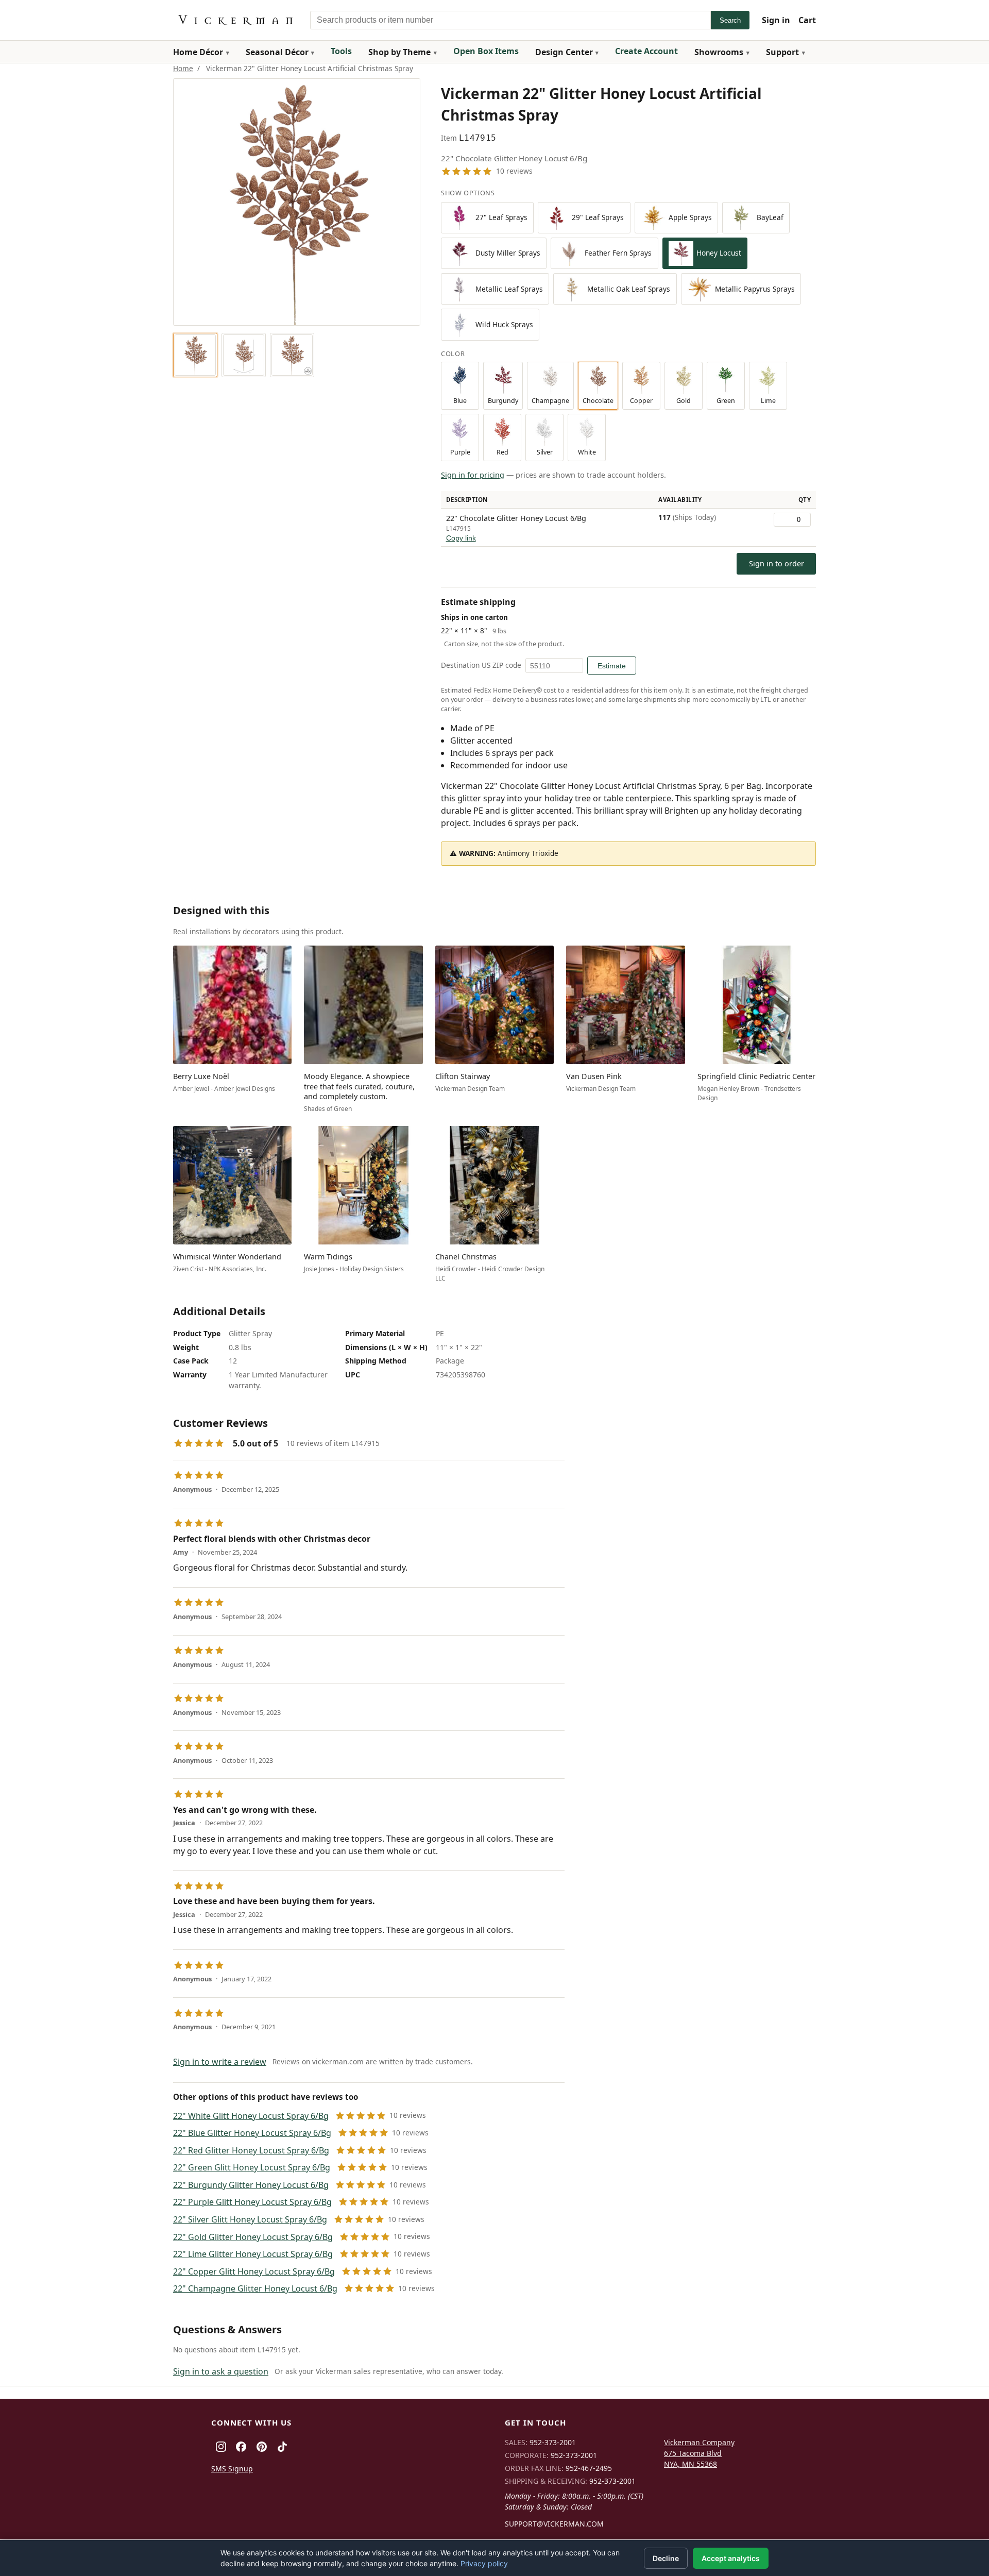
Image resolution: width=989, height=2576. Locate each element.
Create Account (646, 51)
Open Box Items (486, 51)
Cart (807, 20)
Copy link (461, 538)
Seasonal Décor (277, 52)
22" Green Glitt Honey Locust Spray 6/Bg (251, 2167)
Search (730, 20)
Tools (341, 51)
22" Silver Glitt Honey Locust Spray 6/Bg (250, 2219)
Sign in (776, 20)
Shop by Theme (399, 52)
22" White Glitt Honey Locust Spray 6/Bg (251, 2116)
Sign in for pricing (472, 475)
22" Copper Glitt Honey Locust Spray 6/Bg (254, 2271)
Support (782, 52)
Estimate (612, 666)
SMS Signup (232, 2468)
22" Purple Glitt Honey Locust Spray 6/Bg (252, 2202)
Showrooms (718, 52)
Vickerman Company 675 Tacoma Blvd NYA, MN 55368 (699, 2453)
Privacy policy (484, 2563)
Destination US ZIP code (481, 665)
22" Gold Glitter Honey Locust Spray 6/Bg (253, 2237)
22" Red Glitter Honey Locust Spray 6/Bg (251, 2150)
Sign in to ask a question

-----

### ASSIGNMENT
For each line above that contains the word "Locust", give the line as it is written.

### RESPONSE BELOW
22" Green Glitt Honey Locust Spray 6/Bg (251, 2167)
22" Silver Glitt Honey Locust Spray 6/Bg (250, 2219)
22" White Glitt Honey Locust Spray 6/Bg (251, 2116)
22" Copper Glitt Honey Locust Spray 6/Bg (254, 2271)
22" Purple Glitt Honey Locust Spray 6/Bg (252, 2202)
22" Gold Glitter Honey Locust Spray 6/Bg (253, 2237)
22" Red Glitter Honey Locust Spray 6/Bg (251, 2150)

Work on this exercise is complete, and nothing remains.